The Permanent Secretary of Niger State Ministry of Health, Makusidi M.M, said the measure became necessary because of the failure of HMOs to deliver services at the national level.
The official was addressing some senior executives of the National Institute for Policy and Strategic Studies, (NIPSS) study tour team course 41 in Minna, the state capital. They arrived at the state on Monday for a study tour of the health sector, especially the primary health system.
“Everything is going digital and electronic. All we need to do is to send money directly to the accounts of the service providers. If we use HMOs, they will demand commission, that is why we are removing them in the public sector but engaging them in another way,” Mr Makusidi said.
“We don’t want to allow them (HMOs) become so powerful that you cannot even talk to them just like it’s happening in the National Health Insurance Scheme (NHIS).”
Many have linked poor coverage and service delivery of the NHIS to the operations of the HMOs.
HMOs serve as the link between the scheme and the service providers.
The scheme disburses cash to HMOs, every three months, who in turn pay service providers monthly for health services of participants.
However, HMOs have allegedly not kept to that arrangement as service providers’ are unable to deliver adequate care.
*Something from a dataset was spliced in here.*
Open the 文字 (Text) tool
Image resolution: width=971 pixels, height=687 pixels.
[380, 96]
Since inception, HMOs have received over N350 billion from the health insurance scheme.
Leadership newspaper reported three months ago that the bill establishing the Niger State Contributory Health Agency and the Scheme was passed into law last December and was signed by the governor, Abubakar Bello, with a takeoff fund of N100 million.
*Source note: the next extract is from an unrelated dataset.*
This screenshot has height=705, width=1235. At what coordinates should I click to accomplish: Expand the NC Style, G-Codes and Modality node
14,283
Named NiCare, the scheme is managed by the contributory agency which oversees disbursement to the formal sector. In the informal sector, there will be a Third Party Agent (TPA) in charge of disbursement.
To be enrolled in the scheme, each enrollee would pay N600 per head monthly, which will amount to N7,200 annually for the informal sector. In the formal sector, 2.5 per cent of the monthly salary, to be matched with the same amount by the employer, will be deducted at source.
Mohammed Usman, the Executive Secretary of the agency, said the scheme is mandatory for all indigenes of the state.
“The purpose of putting the agency is to ensure that all the people of Niger have access to quality healthcare services. They should not suffer any financial hardship,” he told PREMIUM TIMES immediately after a meeting with the NIPPS delegation, Monday afternoon.
“We have not yet started implementing, but right now, what we are doing is that we are accrediting the facilities and the TPAs we are going to use. By next month, we will go into enrollment and in July, we will start providing services.”
New NHIS Act, Mandatory Insurance
The proposed bill to repeal the NHIS Act has passed third reading in the Senate and awaits presidential assent.
While the bill, which comprises of nine parts and 80 sections, makes health insurance mandatory for all Nigeria, it also makes the engagement of HMOs optional.
It also provided a clear-cut guideline on how state insurance schemes should be run.
PREMIUM TIMES reported how health experts agreed that health insurance should be made compulsory for Nigeria to achieve Universal Health Coverage (UHC) during the first phase of the NIPSS study tour in Abuja.
In continuation of the tour, NIPSS, in collaboration with the Development Research and Project Centre (DRPC) on Monday commenced routine visits around the health sectors of four states, starting with Niger and Taraba.
Nasirdeen Usman, the Secretary-General of the Alumni association of NIPSS, is the team leader of the tour. The project is aimed at bridging the gap between policymakers and the end recipients of government policies.
NIPSS is Nigeria’s policy formation centre for bureaucrats, private sector leaders, army officers, medium-rank and senior civil servants. It was founded in 1979.